Your assignment. A faithful transcription of all lines below is the expected answer.

Provided information.
Content starts

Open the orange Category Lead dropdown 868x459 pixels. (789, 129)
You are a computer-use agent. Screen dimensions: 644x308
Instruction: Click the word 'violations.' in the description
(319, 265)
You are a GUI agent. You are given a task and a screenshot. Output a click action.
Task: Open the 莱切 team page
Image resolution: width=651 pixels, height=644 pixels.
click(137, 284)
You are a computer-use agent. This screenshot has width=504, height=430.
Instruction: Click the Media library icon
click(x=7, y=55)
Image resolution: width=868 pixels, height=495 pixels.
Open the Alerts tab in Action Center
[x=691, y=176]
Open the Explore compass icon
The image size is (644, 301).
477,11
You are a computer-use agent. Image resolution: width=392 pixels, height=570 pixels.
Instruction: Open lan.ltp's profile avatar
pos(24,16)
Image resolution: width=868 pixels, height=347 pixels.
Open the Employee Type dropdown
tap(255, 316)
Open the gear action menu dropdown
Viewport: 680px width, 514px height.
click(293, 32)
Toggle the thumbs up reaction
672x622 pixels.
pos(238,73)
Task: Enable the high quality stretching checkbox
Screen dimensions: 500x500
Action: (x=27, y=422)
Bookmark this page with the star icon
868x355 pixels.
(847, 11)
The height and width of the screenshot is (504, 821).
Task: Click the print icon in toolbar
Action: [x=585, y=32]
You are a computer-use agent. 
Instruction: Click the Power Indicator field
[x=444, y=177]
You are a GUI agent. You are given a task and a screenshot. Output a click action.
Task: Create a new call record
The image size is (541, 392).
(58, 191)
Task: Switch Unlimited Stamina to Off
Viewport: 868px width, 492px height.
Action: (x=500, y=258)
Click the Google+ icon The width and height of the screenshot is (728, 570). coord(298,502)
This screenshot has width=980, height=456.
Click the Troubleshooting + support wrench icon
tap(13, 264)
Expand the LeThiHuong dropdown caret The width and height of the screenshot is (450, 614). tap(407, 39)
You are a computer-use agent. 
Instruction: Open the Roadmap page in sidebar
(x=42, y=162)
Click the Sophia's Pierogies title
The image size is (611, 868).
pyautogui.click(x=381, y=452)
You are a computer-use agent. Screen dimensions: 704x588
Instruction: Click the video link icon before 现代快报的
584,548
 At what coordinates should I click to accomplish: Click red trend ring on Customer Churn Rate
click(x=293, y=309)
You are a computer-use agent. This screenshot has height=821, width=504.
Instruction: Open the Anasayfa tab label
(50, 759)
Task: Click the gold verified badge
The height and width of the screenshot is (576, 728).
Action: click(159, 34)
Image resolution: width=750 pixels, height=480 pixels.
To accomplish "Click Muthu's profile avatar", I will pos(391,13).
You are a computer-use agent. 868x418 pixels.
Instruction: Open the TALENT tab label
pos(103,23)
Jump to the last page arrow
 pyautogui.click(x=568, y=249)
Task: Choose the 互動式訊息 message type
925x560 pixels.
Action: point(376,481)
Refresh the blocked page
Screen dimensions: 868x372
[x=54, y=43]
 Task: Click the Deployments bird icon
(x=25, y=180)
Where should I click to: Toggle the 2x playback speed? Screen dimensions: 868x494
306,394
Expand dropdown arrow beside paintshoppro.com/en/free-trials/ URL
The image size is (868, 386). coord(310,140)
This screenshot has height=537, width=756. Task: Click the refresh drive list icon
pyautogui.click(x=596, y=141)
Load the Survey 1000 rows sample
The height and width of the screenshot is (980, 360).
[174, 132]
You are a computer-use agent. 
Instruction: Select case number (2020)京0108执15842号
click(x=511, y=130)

Content ends

Reply to the task.
Open the orange Category Lead dropdown 868x459 pixels. (789, 129)
You are a computer-use agent. Screen dimensions: 644x308
Instruction: Click the word 'violations.' in the description
(319, 265)
You are a GUI agent. You are given a task and a screenshot. Output a click action.
Task: Open the 莱切 team page
Image resolution: width=651 pixels, height=644 pixels.
click(137, 284)
You are a computer-use agent. This screenshot has width=504, height=430.
Instruction: Click the Media library icon
click(x=7, y=55)
Image resolution: width=868 pixels, height=495 pixels.
Open the Alerts tab in Action Center
[x=691, y=176]
Open the Explore compass icon
The image size is (644, 301).
477,11
You are a computer-use agent. Image resolution: width=392 pixels, height=570 pixels.
Instruction: Open lan.ltp's profile avatar
pos(24,16)
Image resolution: width=868 pixels, height=347 pixels.
Open the Employee Type dropdown
tap(255, 316)
Open the gear action menu dropdown
Viewport: 680px width, 514px height.
click(293, 32)
Toggle the thumbs up reaction
672x622 pixels.
pos(238,73)
Task: Enable the high quality stretching checkbox
Screen dimensions: 500x500
Action: (x=27, y=422)
Bookmark this page with the star icon
868x355 pixels.
(847, 11)
The height and width of the screenshot is (504, 821).
Task: Click the print icon in toolbar
Action: [x=585, y=32]
You are a computer-use agent. 
Instruction: Click the Power Indicator field
[x=444, y=177]
You are a GUI agent. You are given a task and a screenshot. Output a click action.
Task: Create a new call record
The image size is (541, 392).
(58, 191)
Task: Switch Unlimited Stamina to Off
Viewport: 868px width, 492px height.
Action: (x=500, y=258)
Click the Google+ icon The width and height of the screenshot is (728, 570). coord(298,502)
This screenshot has width=980, height=456.
Click the Troubleshooting + support wrench icon
tap(13, 264)
Expand the LeThiHuong dropdown caret The width and height of the screenshot is (450, 614). tap(407, 39)
You are a computer-use agent. 
Instruction: Open the Roadmap page in sidebar
(x=42, y=162)
Click the Sophia's Pierogies title
The image size is (611, 868).
pyautogui.click(x=381, y=452)
You are a computer-use agent. Screen dimensions: 704x588
Instruction: Click the video link icon before 现代快报的
584,548
 At what coordinates should I click to accomplish: Click red trend ring on Customer Churn Rate
click(x=293, y=309)
You are a computer-use agent. This screenshot has height=821, width=504.
Instruction: Open the Anasayfa tab label
(50, 759)
Task: Click the gold verified badge
The height and width of the screenshot is (576, 728).
Action: click(159, 34)
Image resolution: width=750 pixels, height=480 pixels.
To accomplish "Click Muthu's profile avatar", I will pos(391,13).
You are a computer-use agent. 868x418 pixels.
Instruction: Open the TALENT tab label
pos(103,23)
Jump to the last page arrow
 pyautogui.click(x=568, y=249)
Task: Choose the 互動式訊息 message type
925x560 pixels.
Action: point(376,481)
Refresh the blocked page
Screen dimensions: 868x372
[x=54, y=43]
 Task: Click the Deployments bird icon
(x=25, y=180)
Where should I click to: Toggle the 2x playback speed? Screen dimensions: 868x494
306,394
Expand dropdown arrow beside paintshoppro.com/en/free-trials/ URL
The image size is (868, 386). coord(310,140)
This screenshot has height=537, width=756. Task: Click the refresh drive list icon
pyautogui.click(x=596, y=141)
Load the Survey 1000 rows sample
The height and width of the screenshot is (980, 360).
[174, 132]
You are a computer-use agent. 
Instruction: Select case number (2020)京0108执15842号
click(x=511, y=130)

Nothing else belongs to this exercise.